#### Exercise:
Transcribe word for word each line from the one containing "Where should I" to the final line of the data, both included. Skip the pictures.

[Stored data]
———
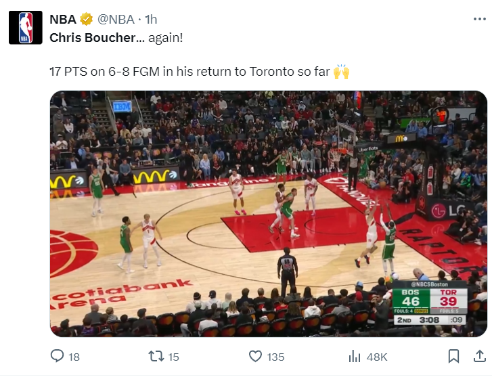Open the 1h timestamp link
This screenshot has width=492, height=379.
tap(150, 19)
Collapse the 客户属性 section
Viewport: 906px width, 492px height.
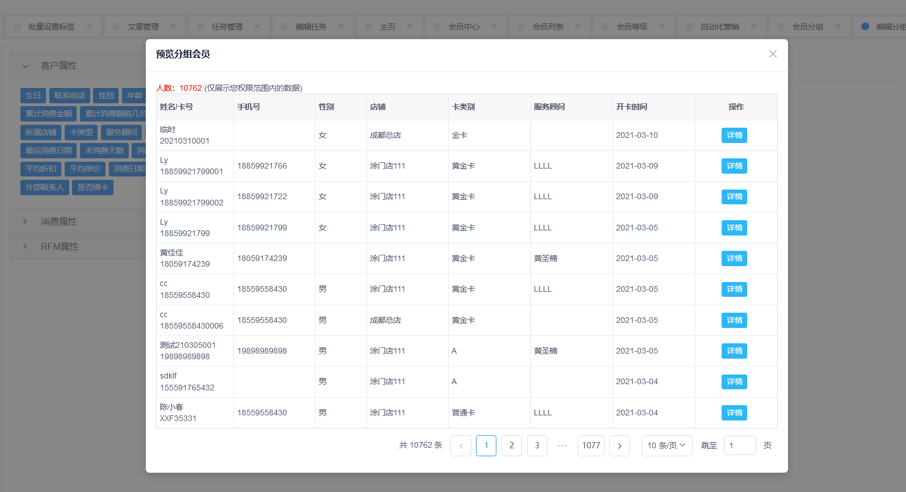[x=58, y=66]
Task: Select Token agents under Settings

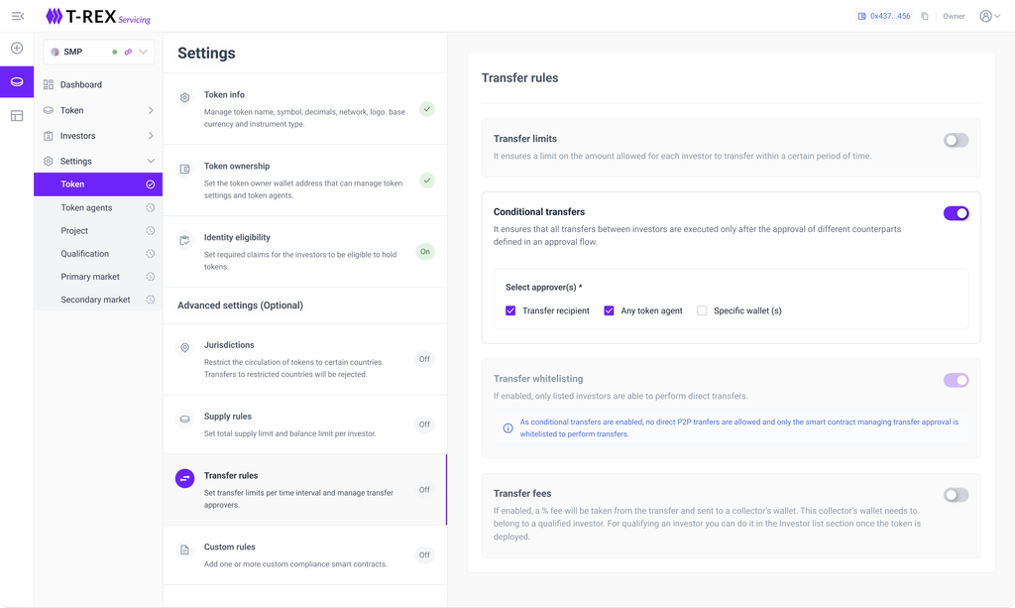Action: (x=86, y=207)
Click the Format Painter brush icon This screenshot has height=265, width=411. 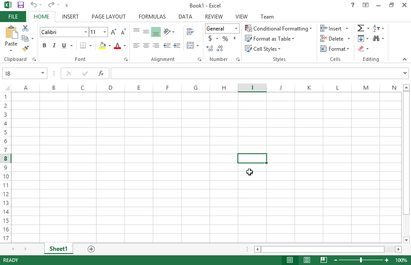(x=25, y=49)
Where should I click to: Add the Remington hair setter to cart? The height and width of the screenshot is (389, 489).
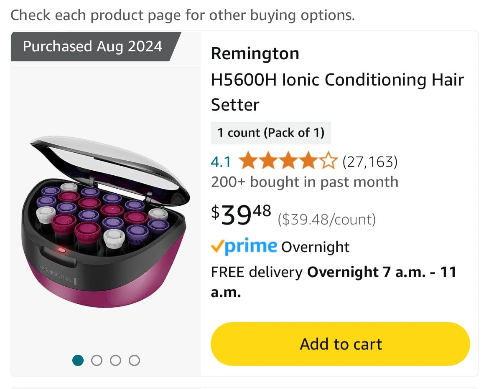[340, 344]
———
#### Written solution:
Where should I click to: Add the Remington hair setter to cart? The height and width of the screenshot is (389, 489).
[340, 344]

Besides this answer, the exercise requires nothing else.